Since the justification for this change appears to be that the IDEs
might help write people write bad code, why not look to the IDEs to
generate a warning when using Optional.get outside of the context of
Optional.isPresent?
In other words, is this really such a good change?
-- Jon
On 04/25/2016 04:14 PM, Stuart Marks wrote:
One of the changes in the langtools webrev
http://cr.openjdk.java.net/~smarks/reviews/8140281/webrev.0.langtools/
is in the compiler. Please review.
Thanks,
s'marks
-------- Forwarded Message --------
Subject: RFR(m): 8140281 deprecate Optional.get()
Date: Mon, 25 Apr 2016 16:05:13 -0700
From: Stuart Marks <stuart.ma...@oracle.com>
To: core-libs-dev <core-libs-dev@openjdk.java.net>
Hi all,
Please review these webrevs that deprecate Optional.get() and to
replace it with Optional.getWhenPresent(). The corresponding changes
are also applied to OptionalDouble.getAsDouble(),
OptionalInt.getAsInt(), and OptionalLong.getAsLong().

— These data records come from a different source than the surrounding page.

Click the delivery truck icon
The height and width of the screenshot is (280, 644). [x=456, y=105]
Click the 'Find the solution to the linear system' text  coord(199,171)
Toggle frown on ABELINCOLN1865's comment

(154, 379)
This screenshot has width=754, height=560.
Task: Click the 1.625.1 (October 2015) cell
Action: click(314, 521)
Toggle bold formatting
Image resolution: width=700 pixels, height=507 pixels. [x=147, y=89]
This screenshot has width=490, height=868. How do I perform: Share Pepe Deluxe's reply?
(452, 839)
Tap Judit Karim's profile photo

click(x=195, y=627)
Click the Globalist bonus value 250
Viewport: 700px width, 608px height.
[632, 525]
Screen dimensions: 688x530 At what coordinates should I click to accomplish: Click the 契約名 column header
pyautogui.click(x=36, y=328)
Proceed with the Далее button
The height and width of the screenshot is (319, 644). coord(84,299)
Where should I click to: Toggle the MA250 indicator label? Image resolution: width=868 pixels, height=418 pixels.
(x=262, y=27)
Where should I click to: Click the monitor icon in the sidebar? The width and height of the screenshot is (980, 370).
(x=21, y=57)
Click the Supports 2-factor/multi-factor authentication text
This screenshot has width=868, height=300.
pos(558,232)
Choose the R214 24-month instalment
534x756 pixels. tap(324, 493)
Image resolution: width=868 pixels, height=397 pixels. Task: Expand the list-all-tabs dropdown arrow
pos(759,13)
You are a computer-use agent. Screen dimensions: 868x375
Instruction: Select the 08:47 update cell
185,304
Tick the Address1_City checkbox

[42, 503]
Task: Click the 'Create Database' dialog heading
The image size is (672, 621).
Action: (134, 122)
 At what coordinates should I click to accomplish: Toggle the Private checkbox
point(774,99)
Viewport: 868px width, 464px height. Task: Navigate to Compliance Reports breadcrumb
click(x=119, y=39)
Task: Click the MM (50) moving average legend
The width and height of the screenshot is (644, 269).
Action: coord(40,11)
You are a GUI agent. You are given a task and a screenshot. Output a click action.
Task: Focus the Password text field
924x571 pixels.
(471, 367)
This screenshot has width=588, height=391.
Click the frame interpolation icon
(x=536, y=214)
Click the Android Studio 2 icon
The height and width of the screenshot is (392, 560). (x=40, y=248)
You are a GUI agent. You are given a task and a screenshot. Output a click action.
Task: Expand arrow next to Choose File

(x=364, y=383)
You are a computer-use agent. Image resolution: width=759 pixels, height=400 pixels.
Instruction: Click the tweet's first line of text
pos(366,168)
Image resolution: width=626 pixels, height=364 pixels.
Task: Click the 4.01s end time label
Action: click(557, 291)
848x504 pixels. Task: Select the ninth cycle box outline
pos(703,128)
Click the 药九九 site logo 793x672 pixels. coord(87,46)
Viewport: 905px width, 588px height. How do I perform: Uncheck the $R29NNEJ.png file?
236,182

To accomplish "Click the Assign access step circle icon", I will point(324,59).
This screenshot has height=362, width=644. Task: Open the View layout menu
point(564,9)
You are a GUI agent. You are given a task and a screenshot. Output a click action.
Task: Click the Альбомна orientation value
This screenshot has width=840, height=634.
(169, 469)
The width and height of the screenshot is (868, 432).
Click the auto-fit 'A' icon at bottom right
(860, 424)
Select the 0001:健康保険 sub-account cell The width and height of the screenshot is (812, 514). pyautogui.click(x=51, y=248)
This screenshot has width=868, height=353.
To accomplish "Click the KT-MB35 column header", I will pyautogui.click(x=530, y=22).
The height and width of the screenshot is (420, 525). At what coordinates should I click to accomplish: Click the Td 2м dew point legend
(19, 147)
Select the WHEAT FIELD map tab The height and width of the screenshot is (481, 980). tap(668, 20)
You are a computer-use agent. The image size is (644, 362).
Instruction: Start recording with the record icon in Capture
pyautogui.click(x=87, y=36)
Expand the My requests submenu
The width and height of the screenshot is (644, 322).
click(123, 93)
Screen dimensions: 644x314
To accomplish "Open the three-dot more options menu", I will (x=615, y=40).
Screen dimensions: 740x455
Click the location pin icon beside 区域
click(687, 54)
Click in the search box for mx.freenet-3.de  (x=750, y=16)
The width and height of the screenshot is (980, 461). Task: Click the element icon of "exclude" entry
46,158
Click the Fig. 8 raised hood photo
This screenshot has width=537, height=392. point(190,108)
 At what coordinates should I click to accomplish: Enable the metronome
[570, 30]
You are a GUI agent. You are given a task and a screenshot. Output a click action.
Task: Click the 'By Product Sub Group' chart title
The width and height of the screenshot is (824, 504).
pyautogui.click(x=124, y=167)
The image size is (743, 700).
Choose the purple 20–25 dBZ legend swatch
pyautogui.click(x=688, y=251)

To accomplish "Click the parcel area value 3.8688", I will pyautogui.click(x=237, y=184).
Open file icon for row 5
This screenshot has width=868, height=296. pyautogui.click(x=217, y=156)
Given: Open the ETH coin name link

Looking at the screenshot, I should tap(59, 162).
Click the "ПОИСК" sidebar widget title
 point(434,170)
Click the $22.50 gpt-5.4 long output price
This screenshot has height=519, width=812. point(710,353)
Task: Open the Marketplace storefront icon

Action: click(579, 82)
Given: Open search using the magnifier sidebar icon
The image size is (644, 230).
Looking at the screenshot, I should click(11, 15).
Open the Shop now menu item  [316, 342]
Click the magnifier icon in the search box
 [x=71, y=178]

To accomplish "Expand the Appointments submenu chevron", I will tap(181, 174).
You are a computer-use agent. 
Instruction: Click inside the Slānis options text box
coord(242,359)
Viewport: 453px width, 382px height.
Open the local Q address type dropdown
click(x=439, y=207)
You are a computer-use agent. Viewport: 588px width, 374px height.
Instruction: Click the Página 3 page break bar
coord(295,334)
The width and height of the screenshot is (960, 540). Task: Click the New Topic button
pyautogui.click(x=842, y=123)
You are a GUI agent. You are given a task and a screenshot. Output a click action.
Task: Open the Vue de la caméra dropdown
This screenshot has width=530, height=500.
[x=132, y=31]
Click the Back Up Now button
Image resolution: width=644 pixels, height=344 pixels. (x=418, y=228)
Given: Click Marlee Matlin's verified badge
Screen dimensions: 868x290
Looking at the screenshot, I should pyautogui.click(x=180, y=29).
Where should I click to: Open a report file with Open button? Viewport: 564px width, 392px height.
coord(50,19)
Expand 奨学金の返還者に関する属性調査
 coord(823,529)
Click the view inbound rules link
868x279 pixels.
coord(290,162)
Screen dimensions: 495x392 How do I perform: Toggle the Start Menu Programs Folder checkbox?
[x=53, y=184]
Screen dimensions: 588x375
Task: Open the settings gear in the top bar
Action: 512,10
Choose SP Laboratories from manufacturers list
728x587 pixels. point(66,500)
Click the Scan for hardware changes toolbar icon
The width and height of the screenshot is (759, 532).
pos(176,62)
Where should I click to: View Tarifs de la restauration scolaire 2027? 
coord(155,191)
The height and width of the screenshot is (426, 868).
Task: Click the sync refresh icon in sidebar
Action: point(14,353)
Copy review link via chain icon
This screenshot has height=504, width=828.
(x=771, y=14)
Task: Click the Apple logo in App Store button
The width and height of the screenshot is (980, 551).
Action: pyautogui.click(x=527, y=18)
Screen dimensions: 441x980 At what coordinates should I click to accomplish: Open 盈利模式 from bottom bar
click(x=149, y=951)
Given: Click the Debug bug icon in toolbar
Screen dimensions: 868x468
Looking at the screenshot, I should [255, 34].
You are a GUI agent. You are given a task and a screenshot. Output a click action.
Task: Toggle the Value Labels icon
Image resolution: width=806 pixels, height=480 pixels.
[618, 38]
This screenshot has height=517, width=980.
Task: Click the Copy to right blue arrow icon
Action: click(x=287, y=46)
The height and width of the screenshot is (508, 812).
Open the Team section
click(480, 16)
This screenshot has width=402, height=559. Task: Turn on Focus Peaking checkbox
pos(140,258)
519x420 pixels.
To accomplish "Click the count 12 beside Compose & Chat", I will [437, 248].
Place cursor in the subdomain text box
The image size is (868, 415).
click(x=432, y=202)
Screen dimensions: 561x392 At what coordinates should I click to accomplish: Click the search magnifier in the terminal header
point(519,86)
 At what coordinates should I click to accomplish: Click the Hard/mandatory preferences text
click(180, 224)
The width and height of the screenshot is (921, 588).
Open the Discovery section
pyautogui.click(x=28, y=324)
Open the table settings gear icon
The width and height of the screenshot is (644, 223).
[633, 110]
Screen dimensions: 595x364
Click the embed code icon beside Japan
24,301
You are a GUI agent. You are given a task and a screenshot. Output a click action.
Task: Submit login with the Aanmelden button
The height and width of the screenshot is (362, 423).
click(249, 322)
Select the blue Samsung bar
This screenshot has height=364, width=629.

Unlike most deprecations, this isn't about the function or the utility
of some API, it's about the name. The solution is basically to rename
the API. The problem is that "get" shows up as the "obvious" choice in
things like IDE code completion, leading to code that mishandles empty
Optionals. Typical Stack Overflow discourse runs something like this:
Q: what do I do with this Optional thing
A: just call get()
Q: thanks, it works!
Of course, it works until it doesn't.
Examining the JDK's use of Optional.get(), I didn't see very many
cases that called get() without first checking for the presence of a
value. But I did see quite a number of cases like this:
if (opt.isPresent()) {
doSomething(opt.get());
} else {
doSomethingElse();
}
In many of these cases, the code could be refactored to use other
Optional methods such as filter(), map(), or ifPresent().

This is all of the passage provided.